What the ….
Donuts Always Win is a personal collection of weight loss antics, observations and currently, a daily photo blog of everything being shoved into the mouth of a food-loving girl who's fought calories, fat grams and exercise all her life...and lived to tell about it.

Archive for January 7th, 2010

Have you ever had a problem and not known you’ve had a problem until someone mentions it? Maybe you’re always tapping your pencil when you think. Or pacing the room when you’re nervous. Or randomly stealing silverware from fancy restaurants. Whatever your vice, when it’s brought up, brought out into the open, it’s almost see it as a problem at first. After all, this is how I behave. It happens for some subconscious reason to keep me safe (even the kleptomania). And it’s very hard to change.

I know you’re thinking that I steal things for fun. Not true. My problem is that I have been, for much of my natural-born life, unable to accept personal compliments. There are very, very few things that, when commented upon by an outside person in a positive manner, I am able to take at face value. My writing skills and creativity are the only things I can accept. (why? Because I’m a creative genius and I’m underappreciated).

Retrieving my mail Tuesday after school, the secretary commented on how I look like I’m ‘thinning in the middle’. She’s shorter than me, so I didn’t assume I had a growing bald spot. She made curvy motions down the length of her torso, so common sense led me to deduce she meant my lump of clay was being shaped into something slightly human.

“Are you sure you don’t need new glasses?”

She giggled. “I’m sure. I actually noticed it earlier today but was too busy to say anything.”

“I’m not sure what there is to notice.”

She punched my arm. You’re looking thinner through the middle. Like something’s going on.”

“Something’s going on for sure,” I said. “Trying not to buy a bigger pant size after the holidays is what’s going on.”

She shook her head at me. “No, I mean it. You’re looking good. Whatever you’re doing is working.”

I’d just spent two weeks scarfing too much food and doing zero exercise. True, I’d walked twice since Monday, but doubted it had anything to do with her perception.

“Great! I’ll keep eating junk food in front of the tv! I’m so glad you gave me the go-ahead!”

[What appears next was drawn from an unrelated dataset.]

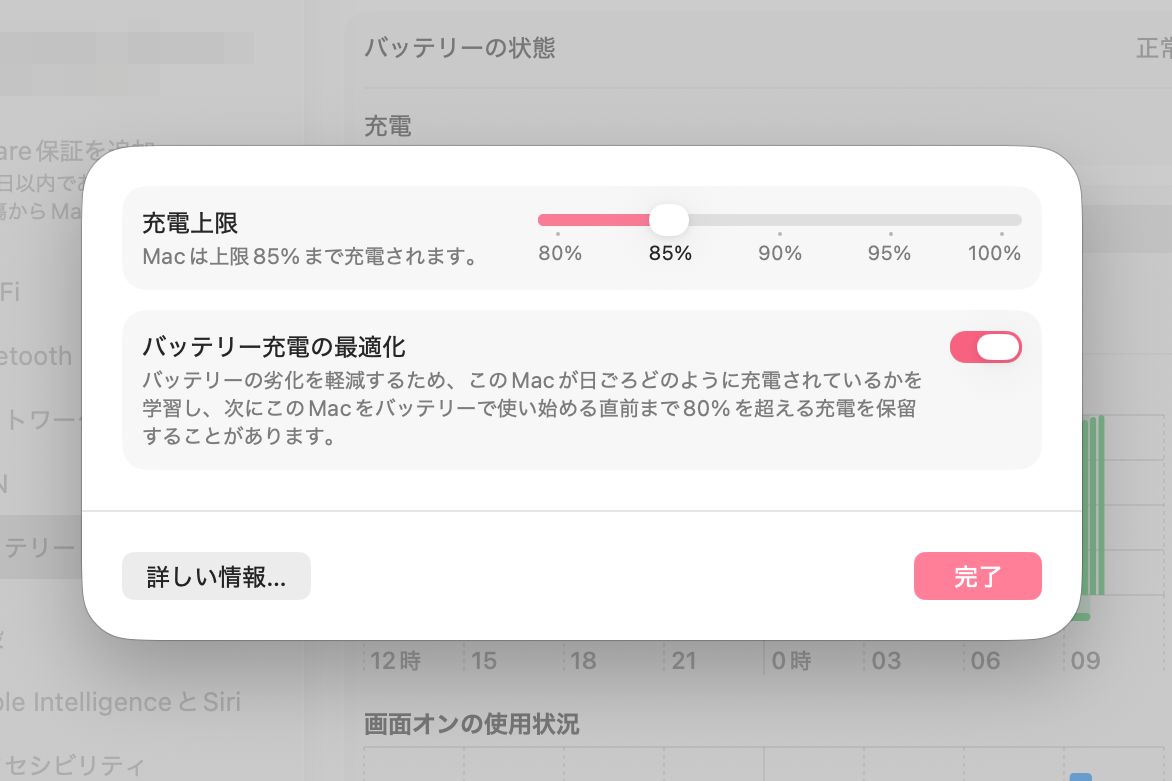This screenshot has height=781, width=1172.
Task: Select the highlighted バッテリー sidebar item
Action: [x=40, y=547]
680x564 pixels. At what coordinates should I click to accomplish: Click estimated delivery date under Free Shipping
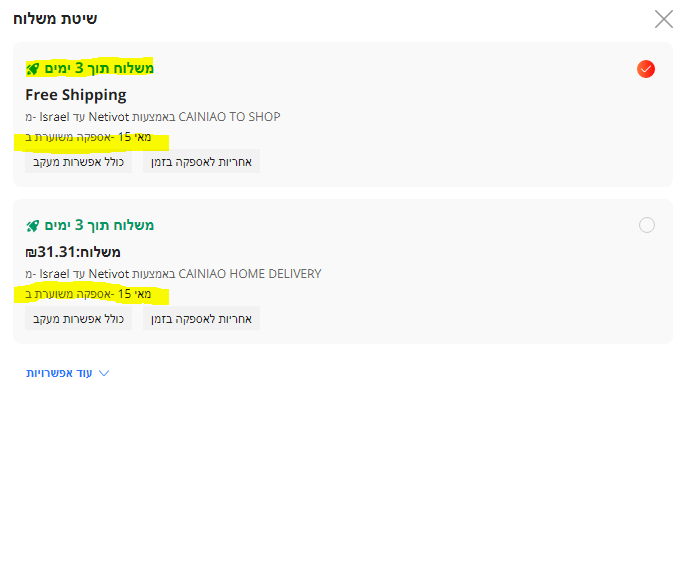[x=90, y=137]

She leveled a serious stare at me. “Hey. Just say ‘thank you’ and get it over with, ok? You look good. Stop trying to convince me to change my mind.”

Her words were painfully familiar. I’d heard them from a friend once, years ago, when I lost forty pounds through hard work. He’d complimented me, I’d trashed myself in some form and he’d chastised me for not accepting the compliment. “Just say ‘thank you,’” he’d said. “If you make a smart-ass compliment, it’s like you don’t trust my judgment to notice things.”

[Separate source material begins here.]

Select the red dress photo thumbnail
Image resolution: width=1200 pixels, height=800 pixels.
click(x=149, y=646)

I didn’t want to second-guess his observation, so I’d quietly thanked him and moved on with my day. Likewise, I thanked the secretary and headed back to my room, deep in thought why I can’t take compliments. I came up with a two-fold reason: one, if I don’t feel the compliment is true, I can’t agree with it. I generally don’t go along with things in general that I don’t agree with without some type of feedback, so why would I agree that I look thinner if I feel like a beached whale? And the second reason, I think, goes way back: protection. Mean girls in school gave compliments only to have them twisted when you accepted them. If they said your hair looked nice today, they’d follow it with “nice for a rat’s nest, that is.” Or if they mentioned your eyeshadow color, you immediately ran to the bathroom and scrubbed it off with those lovely sandpaper-based paper towels. The worst were weight comments: love those pants! (they make them in your size?). Love that sweater! (look what the thrift store has now!). Pretty prom dress! (I know it’s a hand-me-down, I’ve seen it before.) Your cookies are delicious! (and you shouldn’t be eating them.)

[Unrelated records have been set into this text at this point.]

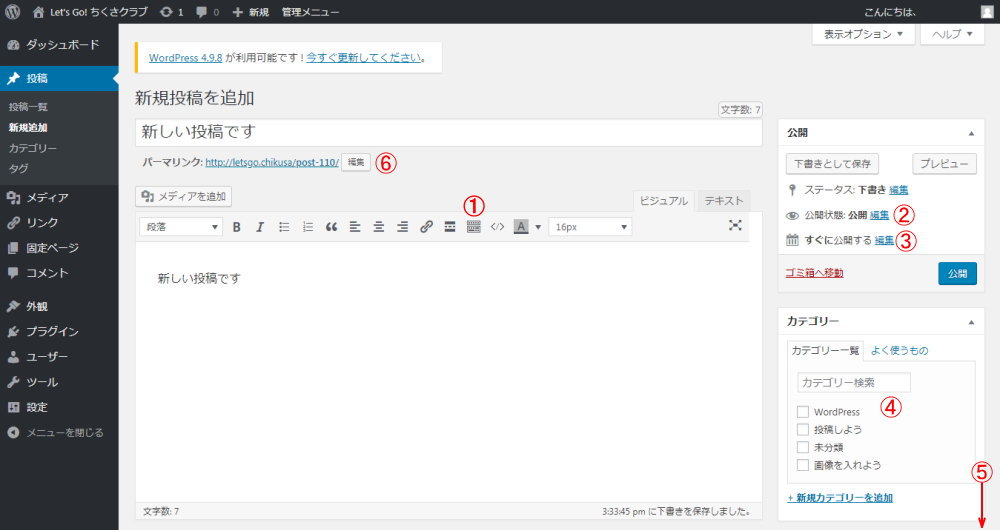
Task: Click the カテゴリー検索 search field
Action: (x=854, y=382)
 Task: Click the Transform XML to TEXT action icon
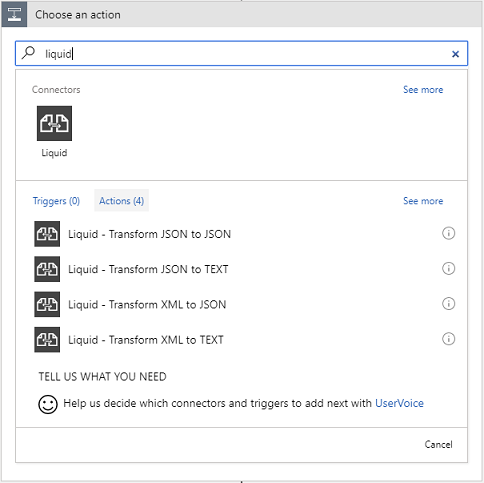click(x=47, y=340)
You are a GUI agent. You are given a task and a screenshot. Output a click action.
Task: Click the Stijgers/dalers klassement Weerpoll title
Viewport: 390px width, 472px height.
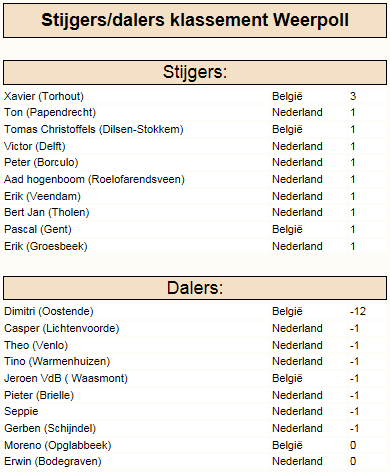coord(195,20)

The smarminess of their tone still echoes in my head. When anyone–even an honestly nice adult person far removed from my growing-up days makes a positive comment, I hold my breath and wait for the punch line, expecting a rim shot and howling laughter from the other mean girls in a pack (ever notice they can’t travel alone?). It’s easier for me to hate on myself and control the situation than it is for me to allow their compliment to glimmer, even if for a second, with the potential for belief only to have it snapped away by their slobbery jaws.

If I’d only have lost a fraction of a pound or not have felt I was bursting at the seams I might have smiled and agreed, if only half. But there’s more to being a fat girl than just the weight. There’s all kinds of mental baggage, ingrained habits, ways of thinking and behaving that come from years of protecting ourselves from bullies that takes just as long to undo as it takes to take off the weight. One without the other will never lead to success, so not only do I need to start acting and eating like a healthy person, I need to start thinking like one. Far easier said than done.